Two-thirds (67%) of small businesses and manufacturers say Obamacare will increase their health care costs, the survey of owners and top decision-makers by the National Federation of Independent Business (NFIB) and National Association of Manufacturers (NAM) shows.

Of those providing health insurance to their employees, 38% fear Obamacare will cause them increase the amount employees have to pay for coverage.

Small business owners and manufacturers see Obamacare as one of the most daunting problems facing their businesses today. Fully 56% rate Obamacare a major challenge, well above other issues like regulatory costs (36%), energy costs (39%) – and more than twice the threat of foreign competition (25%).

The cost of health care is the top problem facing small businesses today, a separate 2012 NFIB survey of small business concerns shows, with 52.3% of small businesses rating rising health care costs the most “critical” problem today.

NFIB analysis also shows that Obamacare’s health insurance tax (HIT) could cost up to a quarter million (249,000) private sector jobs.

There is a reason why we have a 10.5% unemployment rate if we count people who have given up on looking for a job as unemployed. Businesses don’t like the policies of this President, and they are going to wait him out.

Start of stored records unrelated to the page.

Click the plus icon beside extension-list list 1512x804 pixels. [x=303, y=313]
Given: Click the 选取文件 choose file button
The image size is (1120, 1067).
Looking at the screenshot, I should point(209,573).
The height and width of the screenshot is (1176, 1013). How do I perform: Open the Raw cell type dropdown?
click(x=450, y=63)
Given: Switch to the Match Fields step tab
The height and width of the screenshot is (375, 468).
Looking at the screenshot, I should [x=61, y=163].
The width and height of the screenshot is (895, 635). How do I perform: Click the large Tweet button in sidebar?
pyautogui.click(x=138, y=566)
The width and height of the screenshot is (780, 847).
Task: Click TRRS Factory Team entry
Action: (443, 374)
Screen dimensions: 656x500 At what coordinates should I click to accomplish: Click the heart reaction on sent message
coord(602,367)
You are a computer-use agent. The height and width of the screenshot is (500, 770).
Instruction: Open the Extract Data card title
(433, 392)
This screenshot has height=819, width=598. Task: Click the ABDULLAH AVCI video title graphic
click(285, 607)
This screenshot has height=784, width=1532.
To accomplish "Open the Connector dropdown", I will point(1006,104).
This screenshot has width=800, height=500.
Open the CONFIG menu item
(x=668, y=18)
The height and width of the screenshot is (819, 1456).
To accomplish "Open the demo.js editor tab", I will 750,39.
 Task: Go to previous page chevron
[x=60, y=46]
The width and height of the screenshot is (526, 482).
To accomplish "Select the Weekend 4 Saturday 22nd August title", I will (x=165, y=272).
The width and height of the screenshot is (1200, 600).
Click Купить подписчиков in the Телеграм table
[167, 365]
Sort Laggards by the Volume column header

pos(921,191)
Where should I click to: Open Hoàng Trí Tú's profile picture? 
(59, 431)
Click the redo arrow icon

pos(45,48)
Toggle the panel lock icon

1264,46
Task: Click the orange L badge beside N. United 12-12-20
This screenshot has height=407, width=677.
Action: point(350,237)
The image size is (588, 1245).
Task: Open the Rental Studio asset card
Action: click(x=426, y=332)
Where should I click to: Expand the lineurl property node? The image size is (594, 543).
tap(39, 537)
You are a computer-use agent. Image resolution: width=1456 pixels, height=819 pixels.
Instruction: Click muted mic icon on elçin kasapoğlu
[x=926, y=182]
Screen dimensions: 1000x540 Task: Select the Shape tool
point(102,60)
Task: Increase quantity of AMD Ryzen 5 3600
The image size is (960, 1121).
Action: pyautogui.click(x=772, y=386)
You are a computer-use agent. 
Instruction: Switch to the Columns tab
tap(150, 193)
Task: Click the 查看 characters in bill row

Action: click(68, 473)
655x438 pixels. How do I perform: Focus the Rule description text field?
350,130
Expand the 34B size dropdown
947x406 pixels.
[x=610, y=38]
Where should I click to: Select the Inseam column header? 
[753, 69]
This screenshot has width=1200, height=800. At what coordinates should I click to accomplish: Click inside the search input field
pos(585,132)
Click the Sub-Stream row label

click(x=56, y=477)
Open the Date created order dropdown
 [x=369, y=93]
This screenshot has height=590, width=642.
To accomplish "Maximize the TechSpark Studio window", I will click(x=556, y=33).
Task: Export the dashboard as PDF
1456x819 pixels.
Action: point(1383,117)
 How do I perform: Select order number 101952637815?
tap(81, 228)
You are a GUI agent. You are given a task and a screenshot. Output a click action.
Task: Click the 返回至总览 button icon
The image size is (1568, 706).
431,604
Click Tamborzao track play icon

Unemployment rate is 10.5%, counting those who have stopped job-hunting

From Reuters.

Economists, analyzing government data, estimate about 4 million fewer people are in the labor force than in December 2007, primarily due to a lack of jobs rather than the normal aging of America’s population. The size of the shift underscores the severity of the jobs crisis.

If all those so-called discouraged jobseekers had remained in the labor force, August’s jobless rate of 8.1 percent would have been 10.5 percent.

[…]The labor force participation rate, or the proportion of working-age Americans who have a job or are looking for one has fallen by an unprecedented 2.5 percentage points since December 2007, slumping to a 31-year low of 63.5 percent.

“We never had a drop like that before in other recessions. The economy is worse off than people realize when people just look at the unemployment rate,” said Keith Hall, senior research fellow at the Mercatus Center at George Mason University in Arlington, Virginia.

[…]The economy lost 8.7 million jobs in the 2007-09 recession and has so far recouped a little more than half of them.

[…]Americans of all ages are leaving the workforce, but the problem is most acute in the 20-24 age group, where the participation rate has plunged by 4.4 percentage points since December 2007.

[…]”Because of delays to their career, the skills set accumulation that normally happens in the first or third job is not happening,” said Paul Conway, president of Generation Opportunity in Washington, a non-profit, non-partisan organization that works with 18- to 29-year-olds on economic issues.

Last month, the proportion of 20- to 24-year-olds in the labor force was its lowest since 1972. Other age categories are faring little better. The 25-54 age group has seen a decline of 1.8 percentage points since December 2007.

Meanwhile, from the radically left-wing Newsweek, of all places. (H/T Defeating Obama)

Excerpt:

[T]he total number of private-sector jobs is still 4.3 million below the January 2008 peak. Meanwhile, since 2008, a staggering 3.6 million Americans have been added to Social Security’s disability insurance program. This is one of many ways unemployment is being concealed.

Can anyone look at numbers like this and explain to me why anyone – especially young people – would vote for this man?

Egan Jones cuts U.S. credit rating again, this time from AA to AA-

Story from CNBC.

Excerpt:

Ratings firm Egan-Jones cut its credit rating on the U.S. government to “AA-” from “AA,” citing its opinion that quantitative easing from the Federal Reserve would hurt the U.S. economy and the country’s credit quality.

The Fed on Thursday said it would pump $40 billion into the U.S. economy each month until it saw a sustained upturn in the weak jobs market.

In its downgrade, the firm said that issuing more currency and depressing interest rates through purchasing mortgage-backed securities does little to raise the U.S.’s real gross domestic product, but reduces the value of the dollar.

In turn, this increases the cost of commodities, which will pressure the profitability of businesses and increase the costs of consumers thereby reducing consumer purchasing power, the firm said.

In April, Egan-Jones cuts the U.S. credit rating to “AA” from “AA+” with a negative watch, citing a lack of progress in cutting the mounting federal debt.

Moody’s Investors Service currently rates the United States Aaa, Fitch rates the country AAA, and Standard & Poor’s rates the country AA-plus. All three of those ratings have a negative outlook.

Could this have anything to do with the decision to print $40 billion a month to “stimulate” the economy? Once you’ve given up on letting businesses create jobs by lowering their taxes and removing burdensome regulations, then printing money is all you have left. But no one mistakes that for economic growth, least of all credit rating agencies.